I am trying to rase chicks
I am trying to rase chicks but thay are dying on me. I keep clean water in there waterer, I keep there heat lamp on 24 7 I feed them the recameded feed but I still lose one about every other day, the only thing I have noticed that is differant from the ones I have rased in the past is that this batch always have poop on stuck to there buts. am I doing something worng that can cause this, is this a sign of something that could be killing them. or is this just normal for chicks.
Hi Tim, This is called
Hi Tim,
This is called "pasty-butt" and it does kill the birds. Keep a watch out for it and wash it off with warm water (sometimes you have to soak them for a bit) & the birds will be fine.

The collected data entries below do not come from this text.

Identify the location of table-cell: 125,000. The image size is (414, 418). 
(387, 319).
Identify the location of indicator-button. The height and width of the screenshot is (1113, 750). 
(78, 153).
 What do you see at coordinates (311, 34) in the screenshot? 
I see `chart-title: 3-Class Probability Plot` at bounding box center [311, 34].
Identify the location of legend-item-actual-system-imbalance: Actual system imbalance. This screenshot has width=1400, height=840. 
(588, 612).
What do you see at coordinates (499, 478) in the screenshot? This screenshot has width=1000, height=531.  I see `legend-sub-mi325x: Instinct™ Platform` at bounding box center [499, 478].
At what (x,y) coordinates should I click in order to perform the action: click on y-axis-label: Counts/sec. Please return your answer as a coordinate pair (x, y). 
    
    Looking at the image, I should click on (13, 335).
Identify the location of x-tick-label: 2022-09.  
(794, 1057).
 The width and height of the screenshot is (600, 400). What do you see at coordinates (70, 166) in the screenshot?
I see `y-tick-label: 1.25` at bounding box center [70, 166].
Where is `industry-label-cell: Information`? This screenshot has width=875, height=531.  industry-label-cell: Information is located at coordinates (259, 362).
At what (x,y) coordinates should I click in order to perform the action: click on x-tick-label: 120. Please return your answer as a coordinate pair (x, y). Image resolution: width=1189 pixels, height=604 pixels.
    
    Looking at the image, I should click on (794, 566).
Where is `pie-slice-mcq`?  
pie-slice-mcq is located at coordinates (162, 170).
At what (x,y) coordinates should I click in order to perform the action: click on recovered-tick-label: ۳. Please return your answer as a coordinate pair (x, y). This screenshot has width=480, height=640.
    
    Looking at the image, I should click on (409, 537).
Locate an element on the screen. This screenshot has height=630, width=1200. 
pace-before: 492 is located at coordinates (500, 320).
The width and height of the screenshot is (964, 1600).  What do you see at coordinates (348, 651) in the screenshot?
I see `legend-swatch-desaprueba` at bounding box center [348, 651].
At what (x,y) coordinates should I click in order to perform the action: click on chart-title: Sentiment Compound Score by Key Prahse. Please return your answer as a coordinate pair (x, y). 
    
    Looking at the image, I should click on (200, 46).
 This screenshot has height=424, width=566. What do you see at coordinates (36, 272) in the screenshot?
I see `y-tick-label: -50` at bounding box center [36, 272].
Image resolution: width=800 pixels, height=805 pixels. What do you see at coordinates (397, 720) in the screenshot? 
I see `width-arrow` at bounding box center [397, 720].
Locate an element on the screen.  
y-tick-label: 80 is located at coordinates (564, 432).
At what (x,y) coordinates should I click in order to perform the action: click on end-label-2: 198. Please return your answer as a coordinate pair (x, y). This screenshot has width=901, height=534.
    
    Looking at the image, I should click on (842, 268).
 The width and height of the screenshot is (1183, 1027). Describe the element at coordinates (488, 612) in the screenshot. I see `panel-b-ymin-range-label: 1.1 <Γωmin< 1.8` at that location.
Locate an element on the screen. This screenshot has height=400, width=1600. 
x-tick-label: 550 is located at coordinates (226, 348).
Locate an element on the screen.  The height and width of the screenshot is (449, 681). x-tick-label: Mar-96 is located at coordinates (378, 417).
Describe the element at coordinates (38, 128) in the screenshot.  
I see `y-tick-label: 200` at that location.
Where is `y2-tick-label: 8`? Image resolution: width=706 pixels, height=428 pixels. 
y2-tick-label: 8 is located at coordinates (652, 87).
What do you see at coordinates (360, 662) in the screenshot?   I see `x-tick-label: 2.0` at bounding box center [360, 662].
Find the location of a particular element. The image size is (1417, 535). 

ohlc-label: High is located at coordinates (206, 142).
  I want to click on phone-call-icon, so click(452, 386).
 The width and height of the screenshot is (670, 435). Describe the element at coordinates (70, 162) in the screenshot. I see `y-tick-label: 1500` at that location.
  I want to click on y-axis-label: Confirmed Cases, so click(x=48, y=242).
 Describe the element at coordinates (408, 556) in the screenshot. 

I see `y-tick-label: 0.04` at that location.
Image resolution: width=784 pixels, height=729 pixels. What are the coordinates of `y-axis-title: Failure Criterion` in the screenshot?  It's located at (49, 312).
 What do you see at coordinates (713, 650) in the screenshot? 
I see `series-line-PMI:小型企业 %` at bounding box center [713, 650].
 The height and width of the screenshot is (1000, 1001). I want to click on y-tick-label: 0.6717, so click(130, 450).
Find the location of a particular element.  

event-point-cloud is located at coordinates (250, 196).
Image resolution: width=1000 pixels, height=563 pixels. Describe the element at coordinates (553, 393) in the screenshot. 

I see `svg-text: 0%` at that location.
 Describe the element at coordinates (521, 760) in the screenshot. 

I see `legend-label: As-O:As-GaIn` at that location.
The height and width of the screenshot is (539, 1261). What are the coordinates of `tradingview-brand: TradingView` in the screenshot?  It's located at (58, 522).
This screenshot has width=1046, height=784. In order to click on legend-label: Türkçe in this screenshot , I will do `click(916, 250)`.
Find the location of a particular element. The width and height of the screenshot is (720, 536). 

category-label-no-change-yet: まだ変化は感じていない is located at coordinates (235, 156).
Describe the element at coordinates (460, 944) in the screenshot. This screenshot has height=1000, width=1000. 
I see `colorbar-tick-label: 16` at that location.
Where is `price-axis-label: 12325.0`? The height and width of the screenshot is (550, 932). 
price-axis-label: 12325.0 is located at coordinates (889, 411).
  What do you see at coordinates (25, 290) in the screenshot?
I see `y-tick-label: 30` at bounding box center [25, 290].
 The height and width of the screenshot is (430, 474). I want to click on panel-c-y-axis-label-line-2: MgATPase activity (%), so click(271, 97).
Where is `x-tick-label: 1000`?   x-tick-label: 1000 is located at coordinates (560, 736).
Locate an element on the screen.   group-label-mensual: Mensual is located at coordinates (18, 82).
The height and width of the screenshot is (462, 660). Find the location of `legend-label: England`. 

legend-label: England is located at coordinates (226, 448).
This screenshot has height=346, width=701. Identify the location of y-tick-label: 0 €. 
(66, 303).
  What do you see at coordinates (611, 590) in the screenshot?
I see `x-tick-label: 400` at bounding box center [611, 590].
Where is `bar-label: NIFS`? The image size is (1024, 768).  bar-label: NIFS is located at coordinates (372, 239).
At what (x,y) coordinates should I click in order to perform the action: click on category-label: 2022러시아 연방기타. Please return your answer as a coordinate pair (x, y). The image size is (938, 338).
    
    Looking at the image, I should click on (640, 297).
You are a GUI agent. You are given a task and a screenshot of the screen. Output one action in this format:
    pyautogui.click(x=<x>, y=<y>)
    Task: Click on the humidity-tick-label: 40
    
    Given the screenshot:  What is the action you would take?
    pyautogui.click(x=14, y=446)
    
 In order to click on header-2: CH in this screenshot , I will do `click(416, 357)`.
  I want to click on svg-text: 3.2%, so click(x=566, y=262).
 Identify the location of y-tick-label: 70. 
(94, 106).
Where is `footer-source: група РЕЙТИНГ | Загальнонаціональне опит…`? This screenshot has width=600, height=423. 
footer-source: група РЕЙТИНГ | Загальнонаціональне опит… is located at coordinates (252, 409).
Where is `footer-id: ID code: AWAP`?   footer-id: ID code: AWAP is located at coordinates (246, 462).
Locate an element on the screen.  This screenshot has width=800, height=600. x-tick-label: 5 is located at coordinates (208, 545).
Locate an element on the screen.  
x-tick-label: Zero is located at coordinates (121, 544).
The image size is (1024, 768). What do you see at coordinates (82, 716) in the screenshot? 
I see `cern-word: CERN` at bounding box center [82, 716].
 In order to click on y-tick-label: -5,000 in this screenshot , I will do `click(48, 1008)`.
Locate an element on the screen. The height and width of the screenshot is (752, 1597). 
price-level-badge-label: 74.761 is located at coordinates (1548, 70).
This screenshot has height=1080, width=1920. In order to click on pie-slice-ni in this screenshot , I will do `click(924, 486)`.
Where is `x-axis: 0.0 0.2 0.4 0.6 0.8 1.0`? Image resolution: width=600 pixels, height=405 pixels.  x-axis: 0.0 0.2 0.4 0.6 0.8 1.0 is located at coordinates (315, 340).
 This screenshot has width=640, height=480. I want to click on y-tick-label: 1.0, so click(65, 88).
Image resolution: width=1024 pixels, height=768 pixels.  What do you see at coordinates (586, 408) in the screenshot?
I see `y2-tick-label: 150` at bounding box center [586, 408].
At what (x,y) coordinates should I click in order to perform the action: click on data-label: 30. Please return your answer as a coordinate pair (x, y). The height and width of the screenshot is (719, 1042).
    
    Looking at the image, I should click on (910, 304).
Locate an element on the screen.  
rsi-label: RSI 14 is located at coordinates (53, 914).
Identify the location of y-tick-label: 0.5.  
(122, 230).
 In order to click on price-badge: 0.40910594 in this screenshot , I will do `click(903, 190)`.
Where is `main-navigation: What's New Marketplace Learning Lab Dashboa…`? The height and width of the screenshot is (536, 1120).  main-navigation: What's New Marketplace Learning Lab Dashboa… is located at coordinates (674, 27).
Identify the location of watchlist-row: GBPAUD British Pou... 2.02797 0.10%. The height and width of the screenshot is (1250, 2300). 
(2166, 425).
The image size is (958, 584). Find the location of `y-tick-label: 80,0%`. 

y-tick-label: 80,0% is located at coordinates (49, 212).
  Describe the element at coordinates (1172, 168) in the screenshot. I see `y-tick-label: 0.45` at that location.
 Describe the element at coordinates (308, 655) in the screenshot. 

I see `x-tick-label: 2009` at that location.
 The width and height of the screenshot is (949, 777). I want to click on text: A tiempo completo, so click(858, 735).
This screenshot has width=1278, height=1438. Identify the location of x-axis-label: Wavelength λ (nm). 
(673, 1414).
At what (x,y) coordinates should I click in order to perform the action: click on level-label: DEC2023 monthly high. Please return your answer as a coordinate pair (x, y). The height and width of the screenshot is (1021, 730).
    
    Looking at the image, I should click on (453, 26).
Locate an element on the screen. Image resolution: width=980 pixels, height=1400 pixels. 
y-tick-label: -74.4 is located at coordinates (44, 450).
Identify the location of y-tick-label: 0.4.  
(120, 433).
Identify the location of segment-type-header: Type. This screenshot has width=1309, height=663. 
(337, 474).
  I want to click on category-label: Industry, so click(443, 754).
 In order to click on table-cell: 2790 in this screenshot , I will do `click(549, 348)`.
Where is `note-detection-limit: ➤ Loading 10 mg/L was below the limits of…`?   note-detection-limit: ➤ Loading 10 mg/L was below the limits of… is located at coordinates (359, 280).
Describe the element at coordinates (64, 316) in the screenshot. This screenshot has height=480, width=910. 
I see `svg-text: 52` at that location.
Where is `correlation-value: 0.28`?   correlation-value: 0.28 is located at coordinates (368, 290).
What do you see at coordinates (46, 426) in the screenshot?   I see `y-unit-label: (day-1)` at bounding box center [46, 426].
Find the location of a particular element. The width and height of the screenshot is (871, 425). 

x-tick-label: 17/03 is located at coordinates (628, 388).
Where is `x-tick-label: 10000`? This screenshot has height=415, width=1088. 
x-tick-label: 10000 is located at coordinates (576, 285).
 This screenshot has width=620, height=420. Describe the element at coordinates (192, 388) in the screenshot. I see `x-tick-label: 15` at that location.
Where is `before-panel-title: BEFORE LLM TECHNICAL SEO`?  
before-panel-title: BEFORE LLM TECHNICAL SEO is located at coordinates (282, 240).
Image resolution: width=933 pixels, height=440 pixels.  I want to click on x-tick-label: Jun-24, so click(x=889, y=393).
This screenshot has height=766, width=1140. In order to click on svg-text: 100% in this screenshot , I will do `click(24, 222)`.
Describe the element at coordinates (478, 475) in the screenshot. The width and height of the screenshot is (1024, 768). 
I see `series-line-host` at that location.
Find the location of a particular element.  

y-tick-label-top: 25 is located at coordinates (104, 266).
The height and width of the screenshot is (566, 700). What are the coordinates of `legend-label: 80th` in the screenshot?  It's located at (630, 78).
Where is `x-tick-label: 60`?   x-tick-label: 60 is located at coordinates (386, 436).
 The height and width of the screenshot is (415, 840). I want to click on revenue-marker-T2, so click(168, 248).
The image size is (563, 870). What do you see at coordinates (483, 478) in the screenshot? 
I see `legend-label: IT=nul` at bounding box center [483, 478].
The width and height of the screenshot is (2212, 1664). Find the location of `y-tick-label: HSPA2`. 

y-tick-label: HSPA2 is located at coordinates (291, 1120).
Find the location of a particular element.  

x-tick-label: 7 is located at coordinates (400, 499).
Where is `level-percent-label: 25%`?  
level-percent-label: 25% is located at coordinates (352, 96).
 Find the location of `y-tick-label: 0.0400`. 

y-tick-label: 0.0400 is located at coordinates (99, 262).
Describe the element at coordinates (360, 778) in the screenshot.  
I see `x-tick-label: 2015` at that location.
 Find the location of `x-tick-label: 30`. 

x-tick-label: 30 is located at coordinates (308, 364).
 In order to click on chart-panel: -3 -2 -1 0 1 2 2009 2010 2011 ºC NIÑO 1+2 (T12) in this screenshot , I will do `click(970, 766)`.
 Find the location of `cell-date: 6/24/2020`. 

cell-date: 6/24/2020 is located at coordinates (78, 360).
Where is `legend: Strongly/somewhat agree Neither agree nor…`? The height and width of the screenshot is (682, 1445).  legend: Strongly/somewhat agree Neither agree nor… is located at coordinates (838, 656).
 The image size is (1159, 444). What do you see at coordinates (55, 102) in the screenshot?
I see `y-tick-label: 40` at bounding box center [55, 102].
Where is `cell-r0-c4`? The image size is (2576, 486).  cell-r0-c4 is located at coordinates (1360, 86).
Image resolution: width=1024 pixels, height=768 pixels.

@tim munson, we just got some
@tim munson, we just got some chicks and I was reading up on how to raise them.what I think is happening to urs is called "pasting up". Its fatal.Hope this helps.
http://www.mypetchicken.com/backyard-chickens/chicken-care/chapter-4-caring-for-baby-chicks.aspx
how hot do baby chicks like
how hot do baby chicks like it
See the temperature
See the temperature information on this page.
We have begun to raise some
We have begun to raise some chick and a few of them seem to be sitting down and not moving. It seems like their legs are out to one side and they are not getting to the food or water! I noticed it with one and now another has started doing it! I have been using the medicated chick food and cleaning their water trough daily! Getting concerned I will lose them.